The human-in-the-loop experiments (pilots and controllers) enable an understanding of the impact of airborne spacing on human activity, effectiveness and safety. The model based experiments were intended to complement the validation of airborne spacing by enabling prototyping as well as the collection of a large amount of data under varying conditions. The series of model-based experiments described in this report aimed at: (i) prototyping spacing guidance algorithms for human-in-the-loop experiments; (ii) understanding the intrinsic dynamics of sequences of aircraft under normal and extreme operating conditions (varying entry conditions, wind turbulence and aircraft types); (iii) evaluating the effects of air-air surveillance transmission quality (e.g. ADS-B, Automatic Dependent Surveillance Broadcast, update rate, latency and accuracy) on the performance of airborne spacing.
Two complementary operational airborne spacing applications were studied: 'Merge' (aircraft on converging trajectories) and 'Remain' (aircraft on same trajectory). From the three high level objectives introduced above specific objectives were derived to be studied separately. For the 'Merge' application, different distance based guidance laws were developed and compared. The most robust was capable of merging multiple aircraft in descent under turbulent wind conditions.

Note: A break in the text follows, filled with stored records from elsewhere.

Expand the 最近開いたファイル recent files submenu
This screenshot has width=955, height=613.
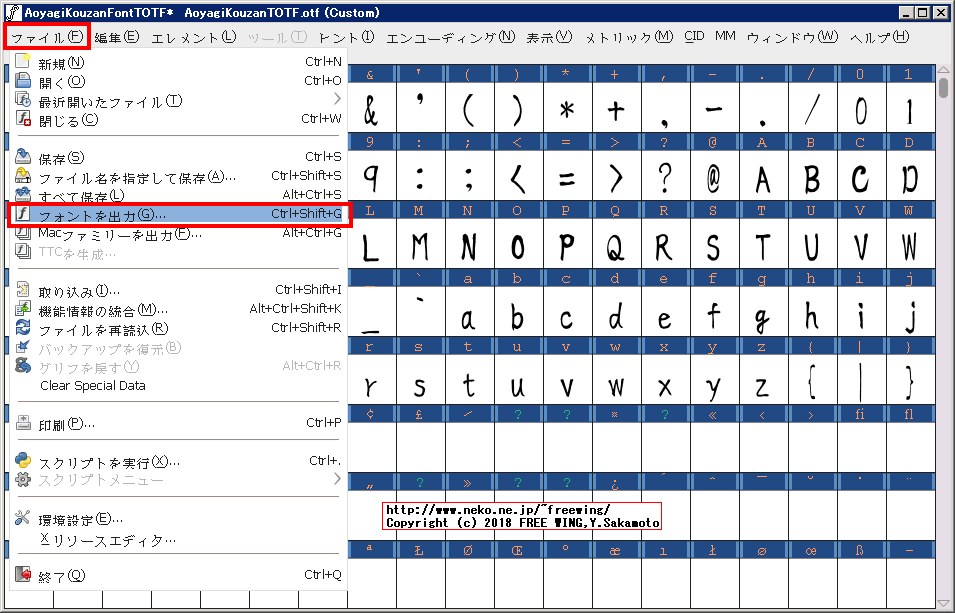pyautogui.click(x=337, y=97)
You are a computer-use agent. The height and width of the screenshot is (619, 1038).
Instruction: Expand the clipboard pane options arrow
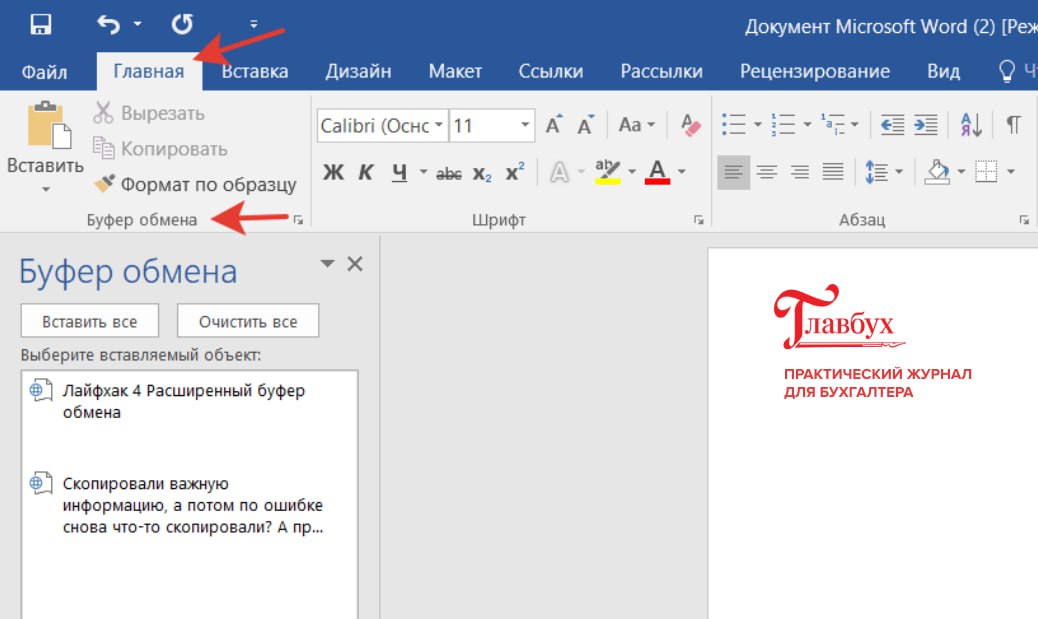point(326,263)
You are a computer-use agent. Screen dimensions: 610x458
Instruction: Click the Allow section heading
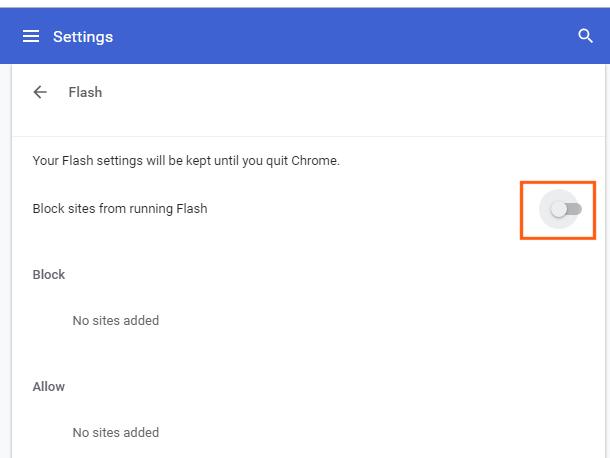[49, 387]
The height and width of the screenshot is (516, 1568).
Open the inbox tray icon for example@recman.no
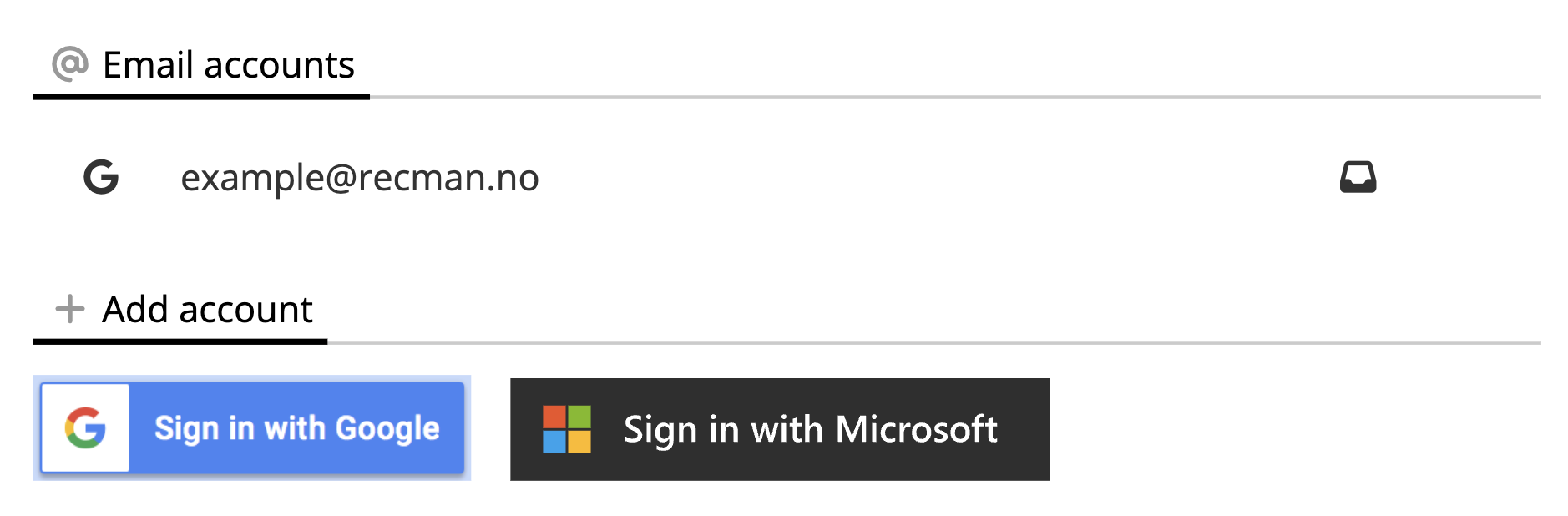point(1358,177)
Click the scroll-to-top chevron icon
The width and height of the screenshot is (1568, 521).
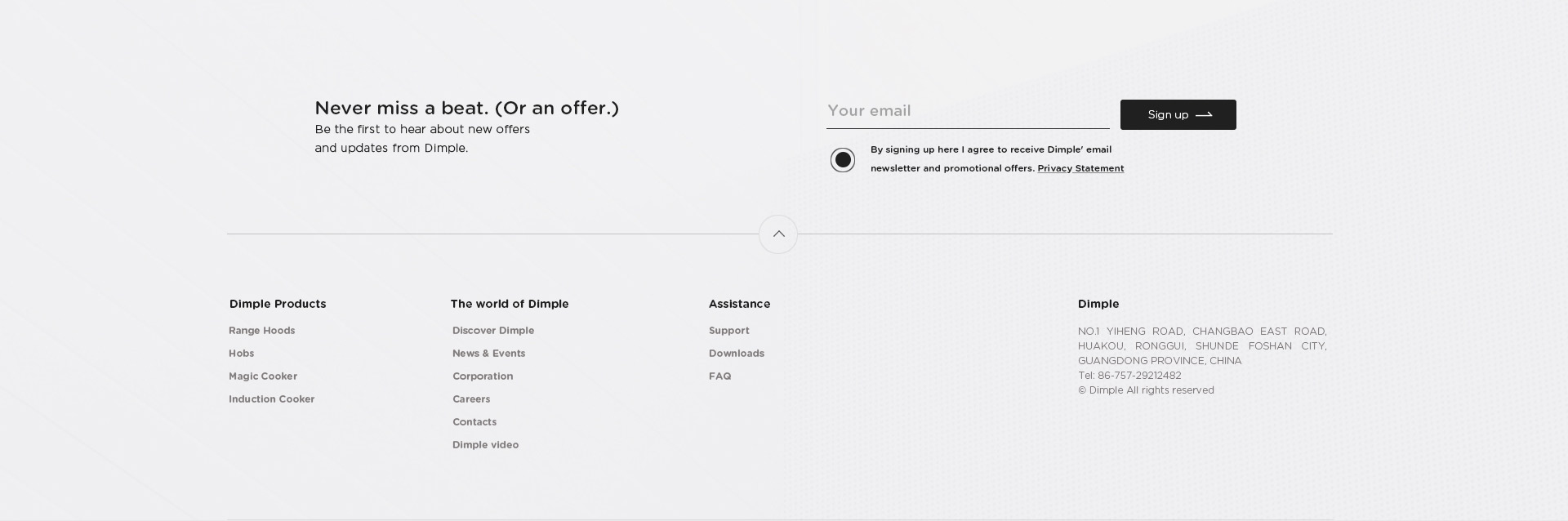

This guidance law was selected for studying the effects of initial distances and speeds on the ability of an aircraft to descend and establish a stable spacing behind another by a given merge way point. For the 'Remain' application the effects of ADS-B transmission quality, time based spacing criteria, mixed aircraft types and varying wind conditions on the ability of aircraft to maintain a given along-track spacing (distance or time) behind a descending lead aircraft were investigated.The results presented in the report, based on normal operating conditions, are consistent with the hypothesis that the airborne spacing 'Merge' and 'Remain' applications are robust. The results based on extreme conditions may be useful to evaluate the limits of applicability for 'Merge' and 'Remain' applications.